Recently I started using libCurl 7.60 to upload files from Windows machines to Amazon cloud using HTTP POST. The uploads don't perform well. They are limited by the send buffer used by Windows.
On Windows 2008R2 (and probably on more recent versions as well) the system only puts on the wire the bytes it has buffered, and this is limited by SO_SNDBUF (default 8KB) or by the send buffer used by application code (CURL_MAX_WRITE_SIZE, 16KB), whichever is higher. In case of CURL uploads, the system buffers 16KB, then waits for acknowledgement from the other end before buffering and sending the next batch. This is readily visible in Wireshark traces.
Starting with Windows 7 / 2008R2, Windows implements send buffer autotuning. This is well described here.

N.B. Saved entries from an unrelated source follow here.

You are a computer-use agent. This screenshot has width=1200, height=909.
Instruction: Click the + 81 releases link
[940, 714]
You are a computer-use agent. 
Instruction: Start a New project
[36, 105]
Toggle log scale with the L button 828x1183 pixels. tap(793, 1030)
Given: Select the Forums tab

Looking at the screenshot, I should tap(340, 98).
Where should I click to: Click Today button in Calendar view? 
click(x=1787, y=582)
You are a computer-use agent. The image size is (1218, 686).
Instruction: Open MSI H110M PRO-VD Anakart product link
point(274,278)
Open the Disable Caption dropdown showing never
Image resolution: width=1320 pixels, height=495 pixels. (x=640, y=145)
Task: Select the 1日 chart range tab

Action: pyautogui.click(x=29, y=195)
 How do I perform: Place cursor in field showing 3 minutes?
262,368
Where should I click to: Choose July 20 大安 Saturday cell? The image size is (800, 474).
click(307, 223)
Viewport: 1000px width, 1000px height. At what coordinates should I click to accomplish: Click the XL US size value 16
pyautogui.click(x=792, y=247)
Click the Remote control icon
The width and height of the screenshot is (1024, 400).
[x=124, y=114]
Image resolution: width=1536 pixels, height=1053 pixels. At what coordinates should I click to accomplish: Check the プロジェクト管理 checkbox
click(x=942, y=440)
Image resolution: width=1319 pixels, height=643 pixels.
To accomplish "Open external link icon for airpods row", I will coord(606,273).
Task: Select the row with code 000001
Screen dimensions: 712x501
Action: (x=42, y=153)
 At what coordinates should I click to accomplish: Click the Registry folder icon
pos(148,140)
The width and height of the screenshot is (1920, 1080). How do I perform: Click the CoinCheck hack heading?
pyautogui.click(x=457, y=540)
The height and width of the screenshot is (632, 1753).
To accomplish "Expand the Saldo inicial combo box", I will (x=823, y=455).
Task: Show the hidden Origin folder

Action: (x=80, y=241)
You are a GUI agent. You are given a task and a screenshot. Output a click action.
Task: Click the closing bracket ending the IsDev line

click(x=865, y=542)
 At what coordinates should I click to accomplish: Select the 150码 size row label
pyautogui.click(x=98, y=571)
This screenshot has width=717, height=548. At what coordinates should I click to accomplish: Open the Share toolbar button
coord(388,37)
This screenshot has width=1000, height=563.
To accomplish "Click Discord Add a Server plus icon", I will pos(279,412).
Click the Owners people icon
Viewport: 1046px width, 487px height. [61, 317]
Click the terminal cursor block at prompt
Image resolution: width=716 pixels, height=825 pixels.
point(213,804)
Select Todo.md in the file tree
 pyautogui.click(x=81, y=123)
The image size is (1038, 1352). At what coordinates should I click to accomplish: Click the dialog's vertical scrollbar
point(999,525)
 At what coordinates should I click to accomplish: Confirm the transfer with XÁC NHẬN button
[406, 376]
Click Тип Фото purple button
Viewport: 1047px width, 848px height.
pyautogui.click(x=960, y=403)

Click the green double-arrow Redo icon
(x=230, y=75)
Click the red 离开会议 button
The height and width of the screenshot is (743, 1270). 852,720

Theoretically on these systems the send buffer should be automatically adjusted to optimize throughput. I run a couple experiments to confirm that, and found that the send buffer is only adjusted if the socket is blocking and application buffer size is reasonably large (in my experiment 16KB was too small, but 20KB was sufficient), and buffer stays at 8192 if the socket is nonblocking regardless of the application buffer size.
Curl is using nonblocking sockets, and switching to blocking would break existing functionality. In order to use the optimal buffer size, it would need to periodically update SO_SNDBUF to a value provided by SIO_IDEAL_SEND_BACKLOG_QUERY or SIO_IDEAL_SEND_BACKLOG_CHANGE.